The Influence of Personalized Content Algorithms on Persistent Low Mood: Assessment and Intervention
by Babalola J. Olajubu, Charles E. Etuka, Lentapwa J. Angama, Momoh L. Hussaini
Published: February 10, 2026 • DOI: 10.47772/IJRISS.2026.10100426
Abstract
The study was sparked by clinical observations of clients whose symptoms closely resembled depression but did not fully match diagnostic criteria. These individuals experienced persistent sadness perpetuated by algorithm driven digital content, prompting the development of the Algorithm-Induced Low Mood Scale (AILMS) to better capture this distinct mood disturbance. 50 participants were randomly assigned to either a control group receiving standard cognitive therapy or an experimental group receiving therapy combined with support to disrupt algorithm-driven content patterns. Mood scores were recorded at three points: before treatment, after treatment, and at follow-up several weeks later. There was a clear improvement over time, F(2, 47) = 75.30, p < .001, η² = .76, with scores dropping from pretest (M = 22.08) to post test (M = 10.71), and slightly rising at follow-up (M = 13.61).

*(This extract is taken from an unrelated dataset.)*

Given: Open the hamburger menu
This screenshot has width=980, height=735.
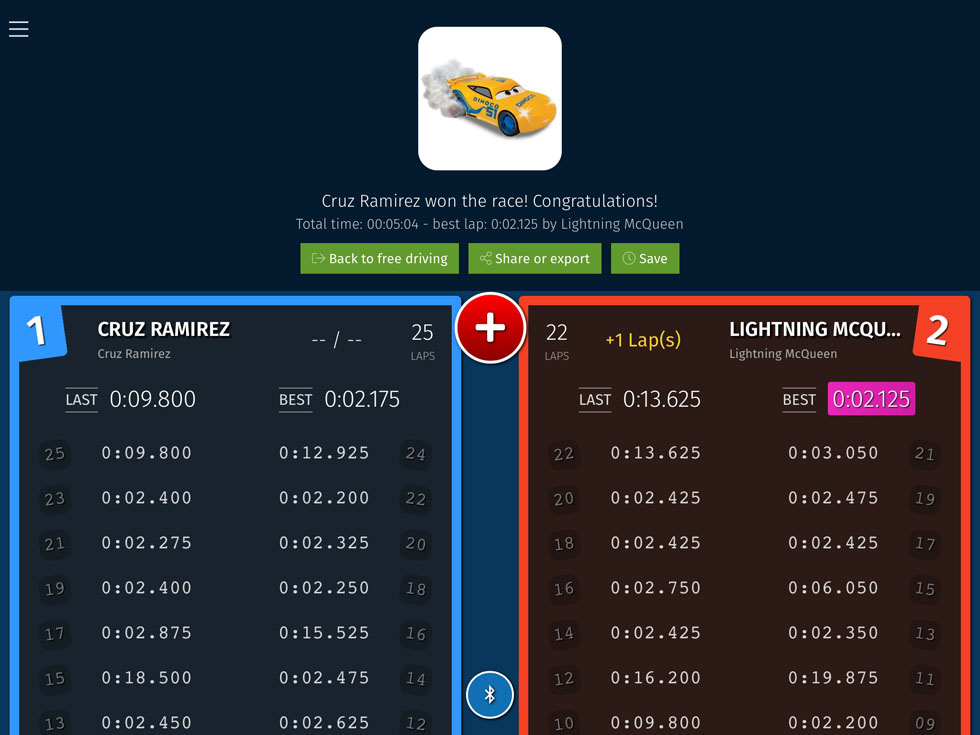Looking at the screenshot, I should coord(19,29).
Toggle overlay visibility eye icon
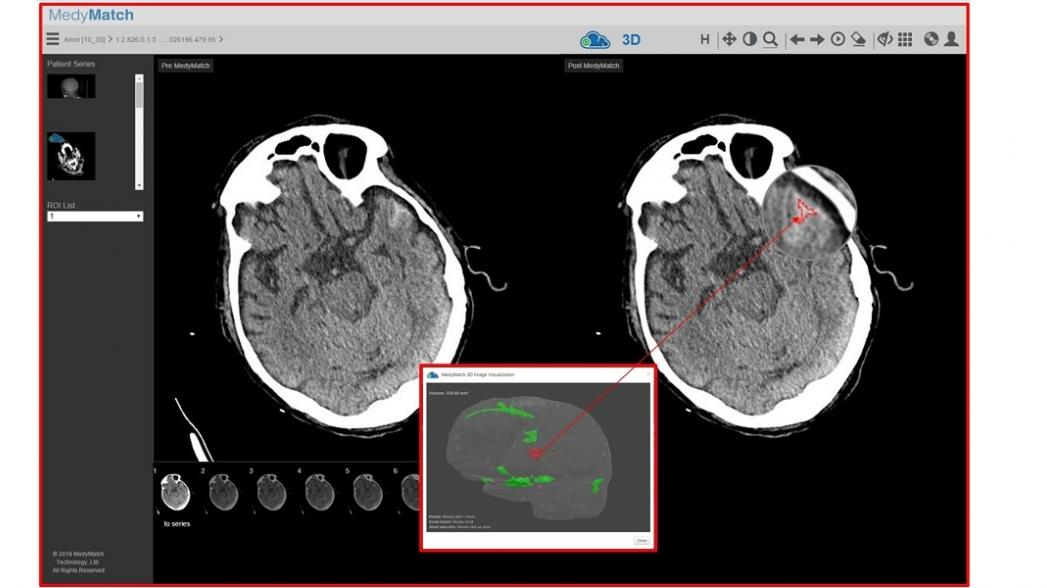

The experimental group showed greater improvement and maintained progress better. At follow-up, the control group experienced a significant relapse, t(48) = 4.29, p < .001. AILMS scores moderately correlated (r = .681), with Beck Depression Inventory II (BDI II), but some items did not correspond with BDI II patterns, suggesting the scale captures a unique experience. The factor analysis showed that the mood disturbance measured by AILMS involves three correlated but different parts: feelings of sadness, how users react emotionally, and how algorithms affect these emotions. Although passive social media users had higher average scores, differences were not statistically significant, F(1, 48) = 2.10, p = .154. These findings support the validity of AILMS and suggest that helping individuals disrupt mood-matching digital content loops may aid emotional recovery.